Have you ever followed a recipe exactly, down to the minute, and still managed to burn your cookies? Your oven may be the culprit. “Every oven varies, even at our bakeries, so you need to figure out what temps and times work for your oven and what you are baking,” say Weekes and McDonald. This might mean using an accurate oven thermometer to figure out the true heat of your oven, and adjusting accordingly. 

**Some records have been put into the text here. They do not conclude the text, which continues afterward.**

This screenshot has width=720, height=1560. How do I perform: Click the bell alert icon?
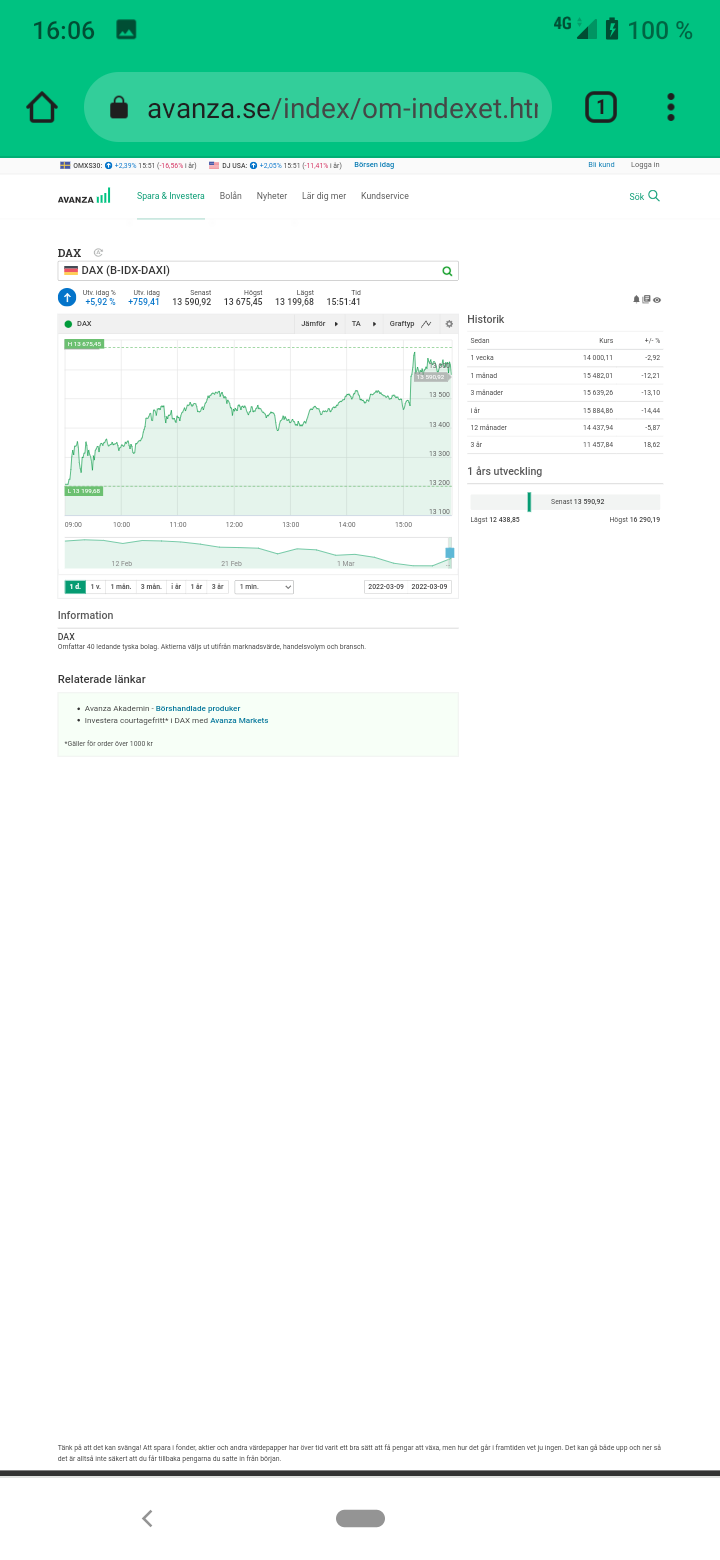pyautogui.click(x=636, y=299)
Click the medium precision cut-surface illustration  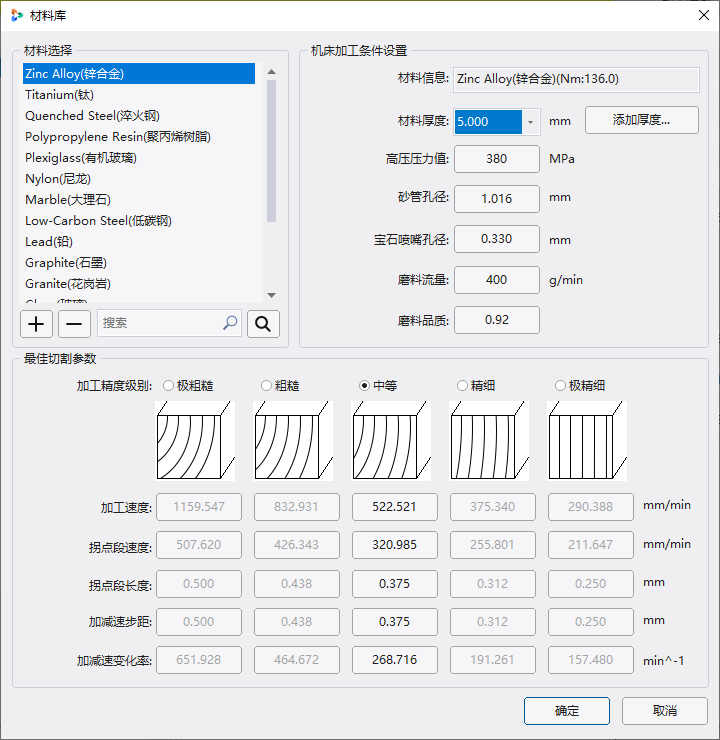[390, 443]
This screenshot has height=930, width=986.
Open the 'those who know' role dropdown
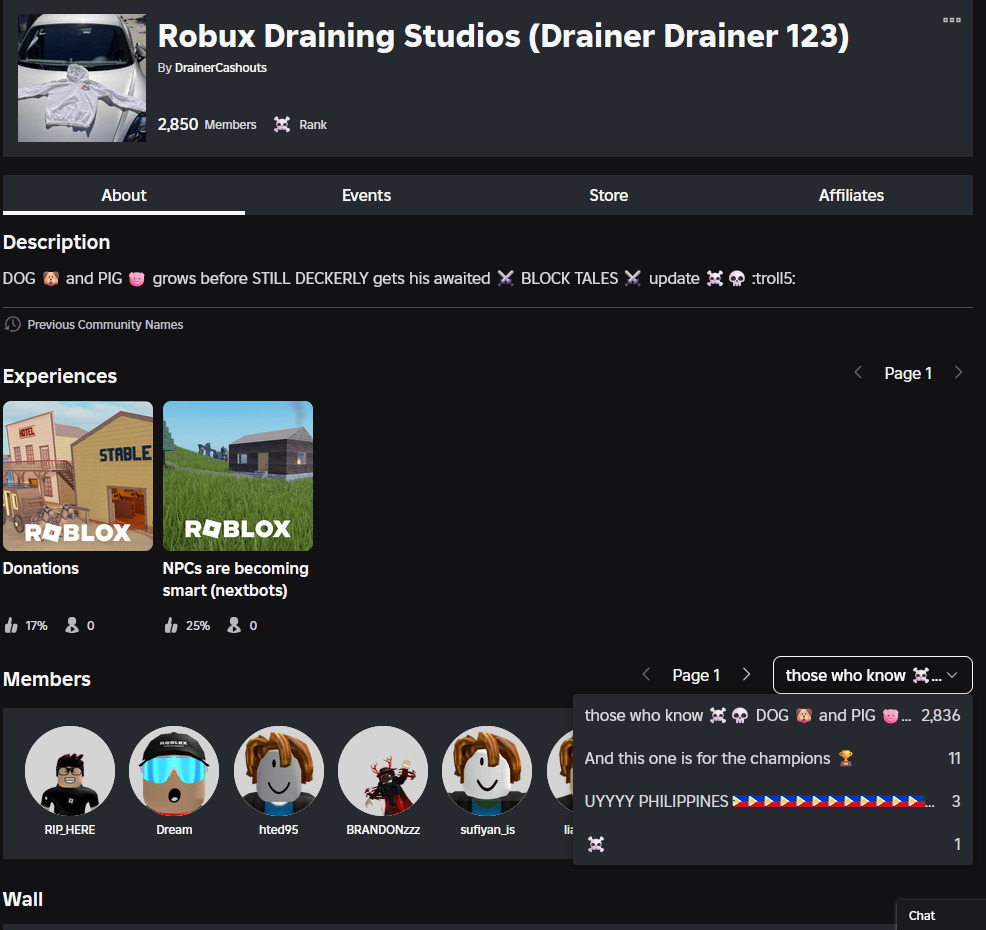871,675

“I bake My Chocolate Chip Cookies [on page 132 of Chewy Gooey Crispy Crunchy Melt-in-Your-Mouth Cookies] made with melted butter at 375 degrees for 9-11 minutes and my Ultra Thin Chocolate Chunk Cookies [on page 51 132 of Chewy Gooey Crispy Crunchy Melt-in-Your-Mouth Cookies] at 325 degrees for 20-25 minutes,” reveals Medrich.

 

5. Make a test cookie

Levain bakery Two Chip cookies


Weekes and McDonald recommend baking a single cookie to determine how long it needs to bake, and at what temperature, in order to be your perfect cookie in terms of doneness (i.e. chewy vs crispy vs cakey). Bake one, let it cool, and break it open. “Once you figure it out, you will never need to do this again,” they say. 

 
BakeWise

6. Use different recipes for different textures

Medrich has completely different recipes for super crispy cookies, which has corn syrup and milk and no eggs, versus soft cookies with crispy edges, which has ingredients similar to the recipe you’d find on a package of chocolate chips. “I don’t have a formula for taking one recipe in different directions,” she says, although she recommends BakeWise by Shirley Corriher for that kind of information.